On July 23, 1954, while Hong Kong was still under British rule, two PLA fighter jets shot down a Cathay Pacific flight carrying 18 passengers en route to Hong Kong from Bangkok. Nine passengers survived.
Here’s the original news story from the SCMP on July 24, 1954 (clipping seen above).
The plane, a Douglas DC-4, was near Hainan Island when it was attacked by PLA fighter jets at 9,000 feet, with the attack continuing until the plane had descended to 1,000 feet. The plane then crash-landed into the water, over 50 miles from the nearest coastline.
Read the original July 26, 1954 SCMP story of the captain of the Cathay Pacific plane, who was hailed as a hero.
The Royal Air Force in Kai Tak Airport had received the mayday call from the Cathay Pacific plane and had alerted rescue services as well as diverted a military transport plane en route to Saigon to the reported position of the DC-4 plane. An American flying boat picked up the survivors and brought them back to Kai Tak.
The Chinese Vice Minister for Foreign Affairs wrote an apology letter to the British government a few days later. He claimed that the fighter jet pilots had mistaken the Cathay Pacific plane for a Kuomingtang craft on the way to raid their military base on Hainan Island.
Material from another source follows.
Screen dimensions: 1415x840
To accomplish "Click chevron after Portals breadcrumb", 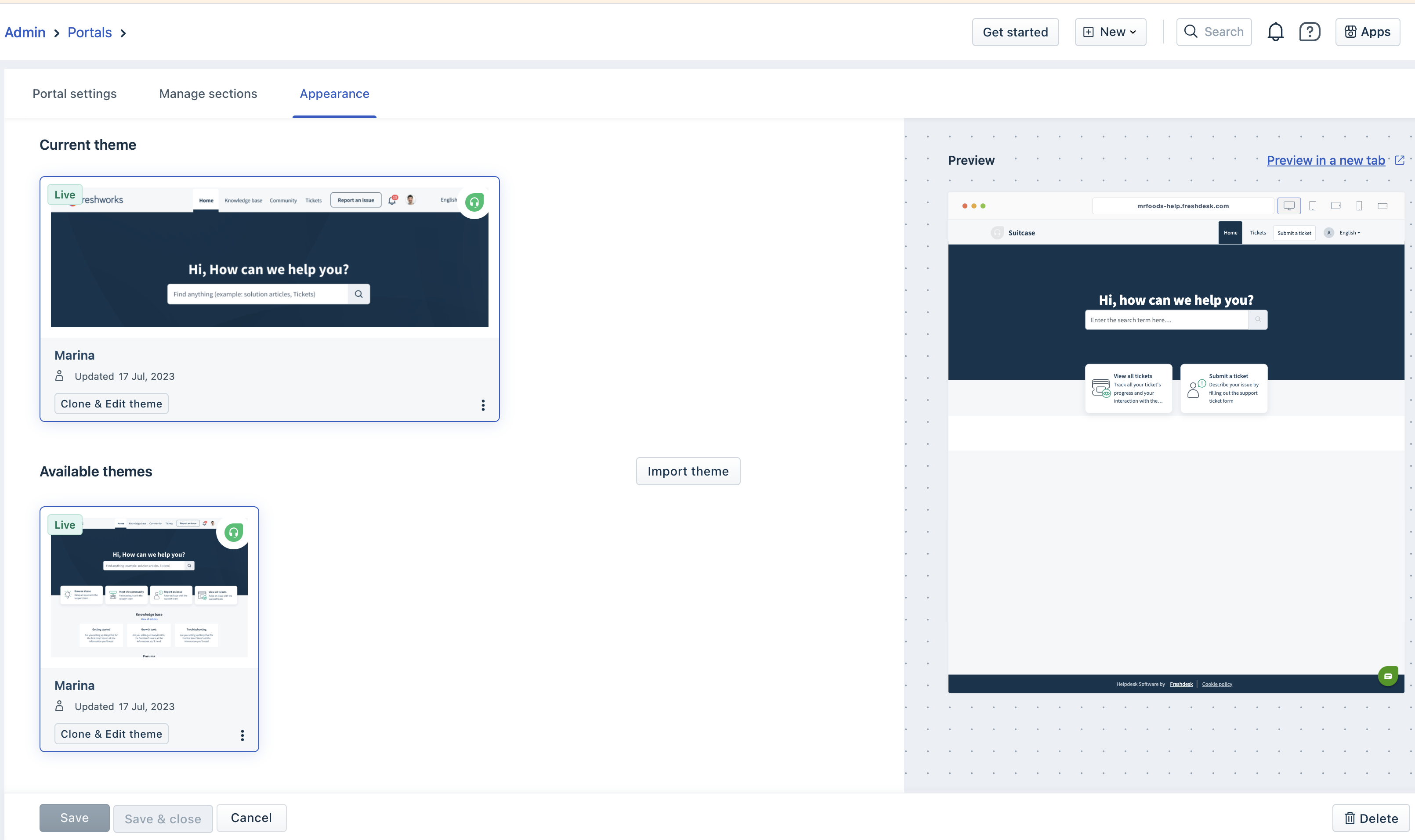I will pos(123,33).

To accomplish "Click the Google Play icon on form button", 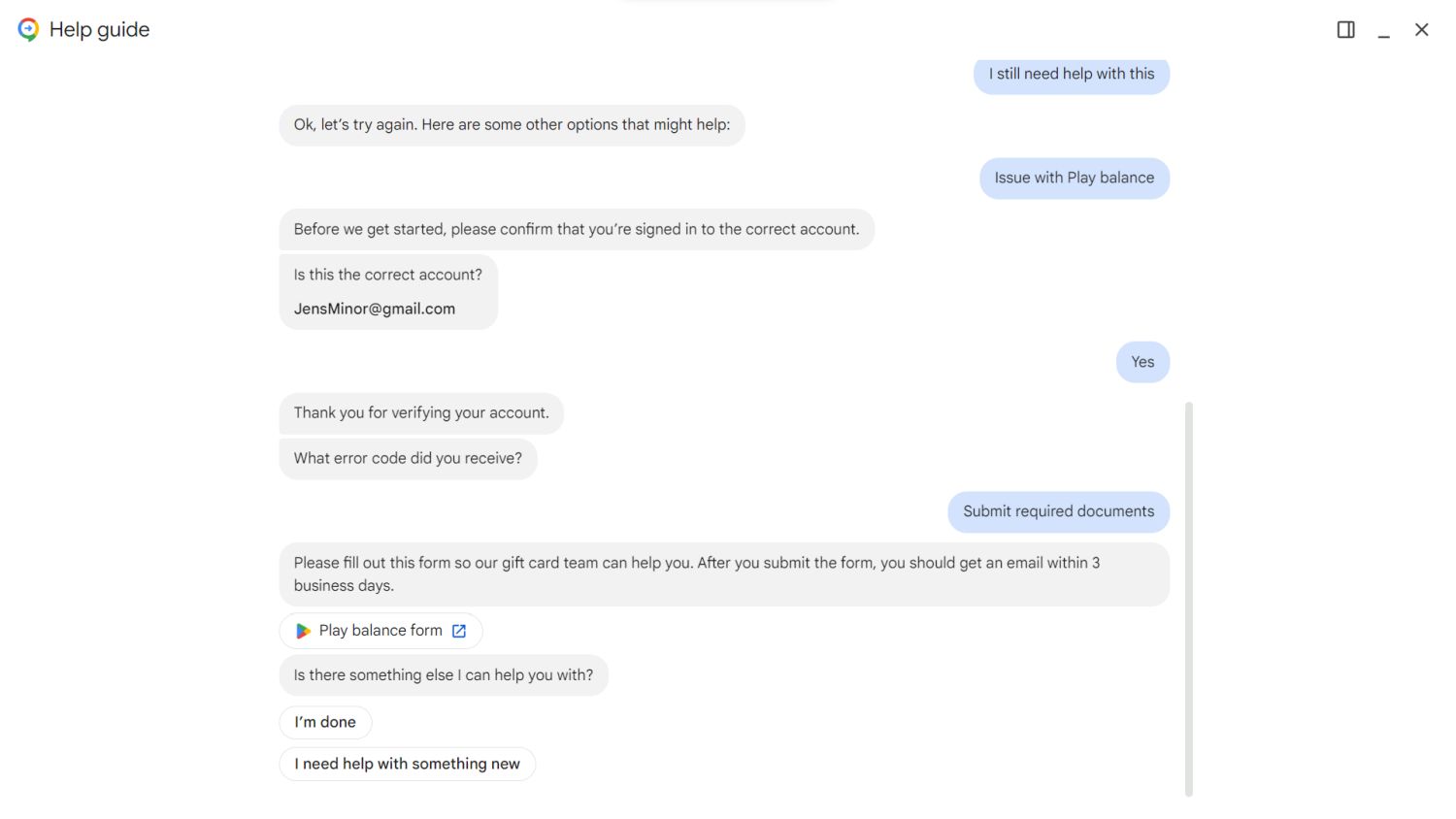I will coord(303,631).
He called the whole affair an “accidental and unfortunate” incident. Whoopsies! Did we shoot down a civilian aircraft?
Check out the original SCMP news story on the apology here from July 26, 1954.
Three days after the incident, two PLA fighters were shot down by three US Navy planes who were still searching for survivors of the crash. The Chinese government made a statement saying they protested “most strongly” against the act and told the U.S. to “stop immediately such acts of aggression”, or to “suffer the consequences”.